For dessert, an ample square of nontraditional pistachio baklava -- topped with crisp, shredded phyllo and delicately flavored with an intimation of orange-blossom syrup in place of honey -- was large enough to provide four of us with a taste of something sweet. To drink, try the supercharged European coffee, layered with evaporated milk and served over ice, or the aromatic, floral lemonade that echoed and amplified the flavor of the pastry.
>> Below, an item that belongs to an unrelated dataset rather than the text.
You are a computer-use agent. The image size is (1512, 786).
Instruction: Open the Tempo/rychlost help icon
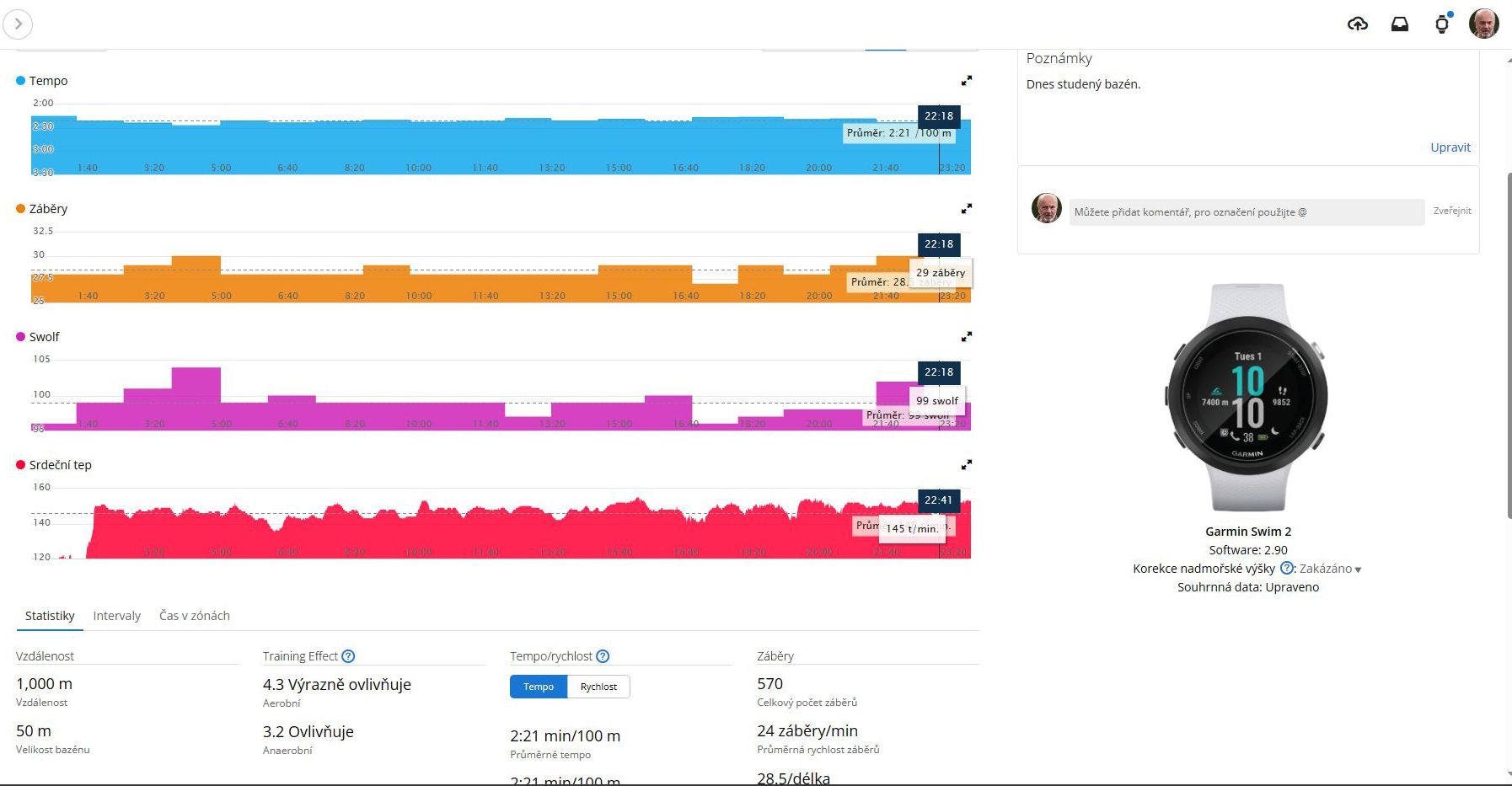pyautogui.click(x=603, y=656)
Hence our vast disappointment when the very same baklava, now ordered as the conclusion to a Sunday-morning brunch, turned out to be stale and soggy, with no toothsome crispness and not much flavor. But at least it was consistent with the remainder of the meal, which included those dried-out hash browns and the sorry "stuffed" French toast, as well as the Greek, a snoozy scrambled-egg wrap that never awoke, despite what should have been the rise-and-shine presence of aged provolone, pastourma (Greek dried beef), oregano, and spinach. (Here, we should mention that a meal at OPA! isn't exactly a cheap date, either. The disappointing brunch for three came to around $41 before tax and tip.)
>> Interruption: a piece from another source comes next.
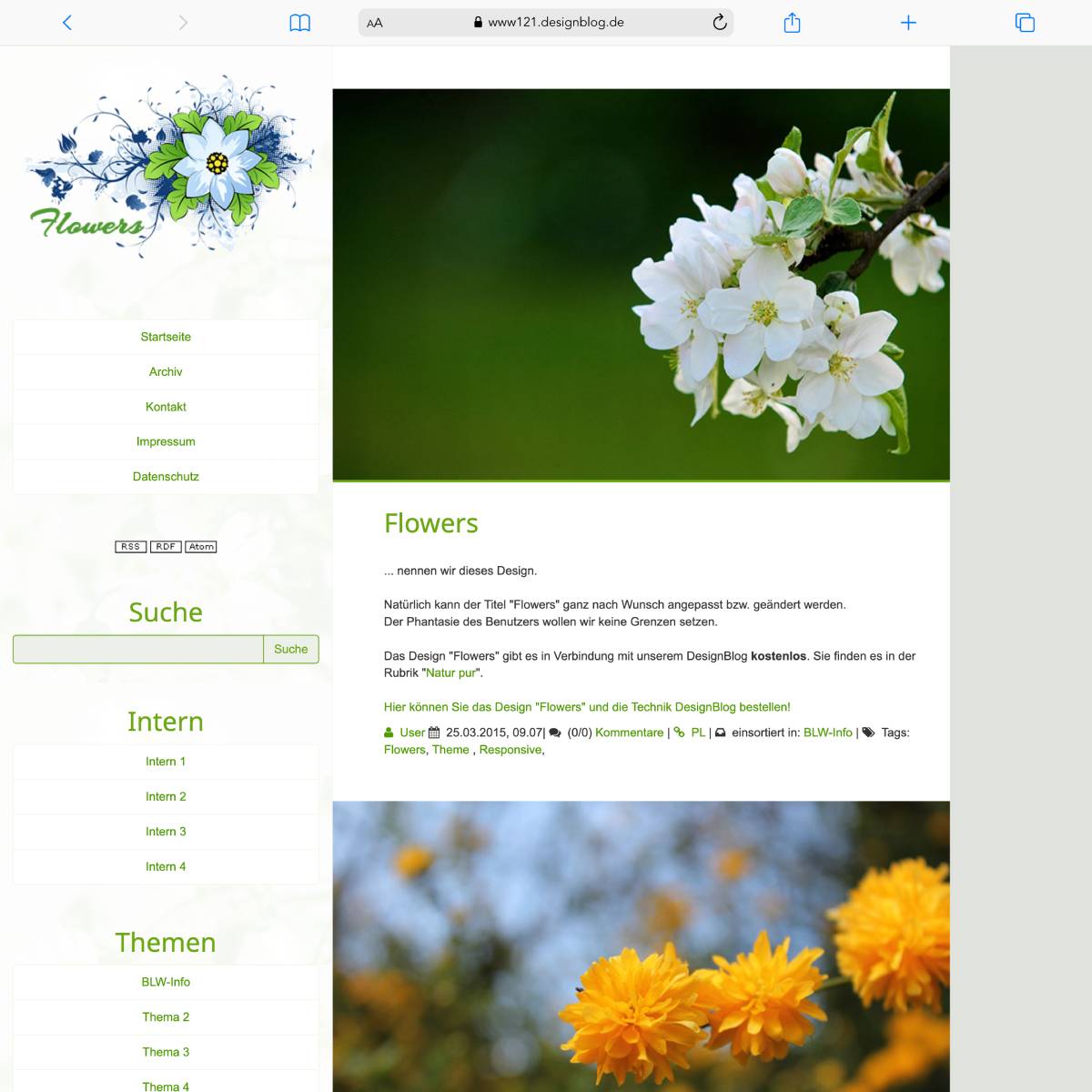The image size is (1092, 1092).
Task: Select Datenschutz from the navigation menu
Action: [x=165, y=476]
Somewhere between the lively lunch and the snorific brunch, our dinner experience checked in. Among the evening's champs, a starter of triple-cream brie -- complemented by a swoosh of slightly sweet date-and-onion marmalade, then wrapped in phyllo and baked to a golden glow -- tasted indulgently rich, and the exceptional fresh fruit accompaniments (this evening, sweet-and-juicy Rainier cherries, fresh figs, and petite champagne grapes) lent both flavor and flare. The summery Greek salad -- chopped tomatoes and cucumbers, sweet onion slices, green olives, fat capers, and feta, in a mild red-wine vinaigrette -- was exemplary, too, as well as being large enough to share.

But while diners at other tables seemed orgasmic over their braised lamb shanks and garlic-scented meatballs on rice pilaf, we were stuck sloughing through mac and cheese purgatory. And although sides of slim haricots verts and garlicky smashed potatoes livened up an entrée of beef filet tournedos, the meat itself, though not overcooked, had a dusty, mealy texture -- so much so that even savory toppings of pancetta and Maytag blue cheese could not make our tastebuds rejoice.

With the arrival of dessert, though, almost all was forgiven. Tremendously sweet and nearly as moist as chocolate paté, the beet-and-black-raspberry brownie initially tasted almost cloying. But taken with the astringent slices of kumquat that accompanied it, the flavors evened out beautifully. With a demitasse of robust Greek coffee, the effect was thoroughly sublime.

Once every dish balances so precisely, the entire street will stand up and cheer, "Opa!"